Cover stories on this month's Fortean Times: 'Rest in Pieces: The curious fate of famous corpses' 'Second Run: Four-year-old boy's past life in 1930s Hollywood' 'Challenger Conspiracy: Shuttle crew's suspicious survival' 'Establishment Assassins: Who killed Lawrence of Arabia?' 'Norway's Rain of Worms' 'Thai dragon corpse' 'Samurai ghost' 'UFO vortex' 'Phantom Hitchhikers: Real-life meetings with Britain's road ghosts' 'Mushroom Clouds on Mars and other anomalies from the red planet' 'Mugabe's Magic Rock: Witches and weirdness in Zimbabwean politics' Willing to read & report if anyone's interested in any. xP
Oooh. Please tell me how, exactly, witches and weirdness are involved in Zimbabwean politics. Witches + politics sounds like a fun fantasy novel plot so I'm now extremely interested in how that works in real life.
I have to go out and help with horses right this second but once i get back in i'll get that article a read for you. =P I think it's one of the long ones so I'll probably try and summarise.
Right okay brief summary of article, minus all the rather vicious sarcasm/mockery directed at Mugabe's regime, on which I cannot comment for lack of knowledge of international politics. Basically there has been a considerable rise in people in Zimbabwe going to witch doctors and doing things like claiming, when caught having sex with a donkey, that it was a human prostitute who magically turned herself into a donkey... and there was a guy who claimed to be divine and was almost mobbed violently when a crowd demanded he make money rain from the sky to prove it and then he failed to do so. Also witch-hunts and similar. This is probably something to do with the absolutely crippled economy, since it leads to more tension generally and people being frightened and frustrated and so turning to more esoteric methods of fixing problems and suchlike. But it probably is also influenced by the fact that Mugabe's government also blatantly believes in magic and was at one point in 2007 was completely taken in by a spirit-medium woman who claimed to have been led to a rock that spewed pure diesel by thw spirits of the ancestors. Like, ministers went and had photos taken with her and reported to Mugabe that it was all legit. And then it turned out to be a hoax. But even then the police were too afraid of the woman's powers to arrest her, and the Electorical Registrar General had sheltered her and helped keep the hoax going. And more generally, one minister believes he's haunted by a ghost of someone who might have been politically murdered, and set out a dinner place for it, allegedly, and the water Resources Minister has said reservoir construction has been halted by mermaids. So basically Zimbabwe has a strong culture of believing in magic and witchcraft and the government appears to buy into it.

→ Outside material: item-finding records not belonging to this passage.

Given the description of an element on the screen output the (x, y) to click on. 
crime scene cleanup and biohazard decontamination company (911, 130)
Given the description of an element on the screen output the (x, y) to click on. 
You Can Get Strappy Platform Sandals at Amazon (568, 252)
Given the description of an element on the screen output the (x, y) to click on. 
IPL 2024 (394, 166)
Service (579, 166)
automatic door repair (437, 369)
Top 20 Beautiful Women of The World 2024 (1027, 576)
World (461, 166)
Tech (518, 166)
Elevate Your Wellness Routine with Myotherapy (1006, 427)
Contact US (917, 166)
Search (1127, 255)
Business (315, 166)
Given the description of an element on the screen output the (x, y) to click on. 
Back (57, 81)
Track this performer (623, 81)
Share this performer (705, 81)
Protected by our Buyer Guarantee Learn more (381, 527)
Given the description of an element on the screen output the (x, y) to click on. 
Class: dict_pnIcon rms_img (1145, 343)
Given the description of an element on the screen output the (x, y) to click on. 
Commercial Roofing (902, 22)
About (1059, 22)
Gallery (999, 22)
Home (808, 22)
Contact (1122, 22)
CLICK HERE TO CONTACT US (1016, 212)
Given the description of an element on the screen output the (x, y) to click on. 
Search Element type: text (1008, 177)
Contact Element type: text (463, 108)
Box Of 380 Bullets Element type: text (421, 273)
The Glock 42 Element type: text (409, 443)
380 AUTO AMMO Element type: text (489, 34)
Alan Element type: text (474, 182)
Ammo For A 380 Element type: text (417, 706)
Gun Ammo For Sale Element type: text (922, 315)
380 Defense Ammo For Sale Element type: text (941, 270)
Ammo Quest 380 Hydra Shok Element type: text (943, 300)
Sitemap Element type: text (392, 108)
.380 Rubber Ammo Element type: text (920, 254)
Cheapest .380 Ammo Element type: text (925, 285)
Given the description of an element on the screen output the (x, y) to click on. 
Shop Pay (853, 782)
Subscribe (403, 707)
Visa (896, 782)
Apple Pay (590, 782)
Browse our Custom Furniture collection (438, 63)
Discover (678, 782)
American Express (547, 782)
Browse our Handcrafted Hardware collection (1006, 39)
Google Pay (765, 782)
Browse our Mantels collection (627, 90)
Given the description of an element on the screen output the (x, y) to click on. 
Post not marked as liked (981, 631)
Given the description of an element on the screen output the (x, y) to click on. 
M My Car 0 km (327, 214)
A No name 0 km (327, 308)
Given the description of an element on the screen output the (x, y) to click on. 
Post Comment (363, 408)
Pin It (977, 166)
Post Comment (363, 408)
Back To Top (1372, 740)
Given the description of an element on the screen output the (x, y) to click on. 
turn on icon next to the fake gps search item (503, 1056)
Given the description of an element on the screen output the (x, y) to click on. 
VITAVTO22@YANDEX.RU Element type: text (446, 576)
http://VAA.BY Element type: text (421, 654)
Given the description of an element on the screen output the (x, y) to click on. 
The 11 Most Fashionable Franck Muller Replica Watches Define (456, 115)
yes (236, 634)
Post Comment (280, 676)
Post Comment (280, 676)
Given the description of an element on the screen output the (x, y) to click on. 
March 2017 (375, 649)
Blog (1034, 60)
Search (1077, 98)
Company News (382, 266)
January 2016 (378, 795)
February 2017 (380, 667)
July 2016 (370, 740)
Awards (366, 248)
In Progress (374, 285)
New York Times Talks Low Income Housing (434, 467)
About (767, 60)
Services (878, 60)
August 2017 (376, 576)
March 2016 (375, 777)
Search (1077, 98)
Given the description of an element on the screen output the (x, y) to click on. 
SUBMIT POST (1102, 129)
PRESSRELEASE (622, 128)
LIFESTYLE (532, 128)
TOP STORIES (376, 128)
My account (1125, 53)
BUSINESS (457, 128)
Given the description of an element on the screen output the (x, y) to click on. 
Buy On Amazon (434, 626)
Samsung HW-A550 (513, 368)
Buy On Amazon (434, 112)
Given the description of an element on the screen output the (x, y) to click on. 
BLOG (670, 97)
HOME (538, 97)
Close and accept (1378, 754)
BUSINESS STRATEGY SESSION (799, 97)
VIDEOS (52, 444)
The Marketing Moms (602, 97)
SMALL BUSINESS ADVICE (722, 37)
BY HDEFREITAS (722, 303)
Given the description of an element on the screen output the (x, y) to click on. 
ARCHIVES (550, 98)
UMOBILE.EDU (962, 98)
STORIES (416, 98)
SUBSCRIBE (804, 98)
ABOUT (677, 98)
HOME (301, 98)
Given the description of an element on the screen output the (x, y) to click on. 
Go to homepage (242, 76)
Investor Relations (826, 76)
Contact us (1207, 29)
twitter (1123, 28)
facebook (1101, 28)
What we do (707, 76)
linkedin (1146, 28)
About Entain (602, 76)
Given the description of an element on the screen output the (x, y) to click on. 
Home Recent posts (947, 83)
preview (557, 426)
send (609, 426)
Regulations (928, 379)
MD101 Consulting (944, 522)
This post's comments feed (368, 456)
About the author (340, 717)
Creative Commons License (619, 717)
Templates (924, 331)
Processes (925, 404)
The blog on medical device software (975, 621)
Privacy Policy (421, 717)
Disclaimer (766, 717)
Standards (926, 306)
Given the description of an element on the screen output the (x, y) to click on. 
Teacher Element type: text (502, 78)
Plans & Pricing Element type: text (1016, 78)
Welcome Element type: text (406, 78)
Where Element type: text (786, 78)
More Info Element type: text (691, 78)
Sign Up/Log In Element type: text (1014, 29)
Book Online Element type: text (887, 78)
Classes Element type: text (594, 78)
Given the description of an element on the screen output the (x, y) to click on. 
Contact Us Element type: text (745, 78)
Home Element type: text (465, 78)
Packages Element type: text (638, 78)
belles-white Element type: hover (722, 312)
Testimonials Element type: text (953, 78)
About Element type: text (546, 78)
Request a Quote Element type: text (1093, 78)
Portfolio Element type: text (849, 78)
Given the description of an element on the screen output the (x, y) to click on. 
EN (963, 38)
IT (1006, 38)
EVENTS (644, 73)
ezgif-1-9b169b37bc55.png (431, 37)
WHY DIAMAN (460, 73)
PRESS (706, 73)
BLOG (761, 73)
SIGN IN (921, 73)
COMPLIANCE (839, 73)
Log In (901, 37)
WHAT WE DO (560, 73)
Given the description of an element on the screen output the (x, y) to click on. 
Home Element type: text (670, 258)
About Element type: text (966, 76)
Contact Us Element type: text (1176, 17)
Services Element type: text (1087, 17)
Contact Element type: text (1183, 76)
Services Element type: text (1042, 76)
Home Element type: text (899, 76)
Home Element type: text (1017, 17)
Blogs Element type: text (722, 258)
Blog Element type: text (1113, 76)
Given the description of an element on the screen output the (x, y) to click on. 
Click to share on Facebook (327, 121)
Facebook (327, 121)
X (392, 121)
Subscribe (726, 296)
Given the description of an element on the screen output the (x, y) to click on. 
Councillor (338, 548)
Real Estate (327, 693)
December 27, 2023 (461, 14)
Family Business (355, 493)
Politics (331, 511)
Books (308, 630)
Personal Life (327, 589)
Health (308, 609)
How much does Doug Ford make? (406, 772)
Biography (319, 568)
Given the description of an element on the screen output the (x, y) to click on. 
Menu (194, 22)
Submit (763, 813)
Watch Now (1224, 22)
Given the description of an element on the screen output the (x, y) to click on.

Uh wow. See i was more or less with you (or i guess the articles author) for most of this because im not there, its not my tradition what do i know, but then you got to "halted by mermaids" and i just. No. What? No.
Probably more with me, since the article's general tone was 'mugabe's regime is horrible and also ridiculous, look how ridiculous they are all being', and I found it a bit needlessly full of mockery tbh. I mean I have no doubt that Mugabe is probably not a nice person or good for the country, but I also don't appreciate such incredibly obvious bias in my reporting. xP The 'halted by mermaids' thing is p ridiculous though. Let me go make sure that's got a citation.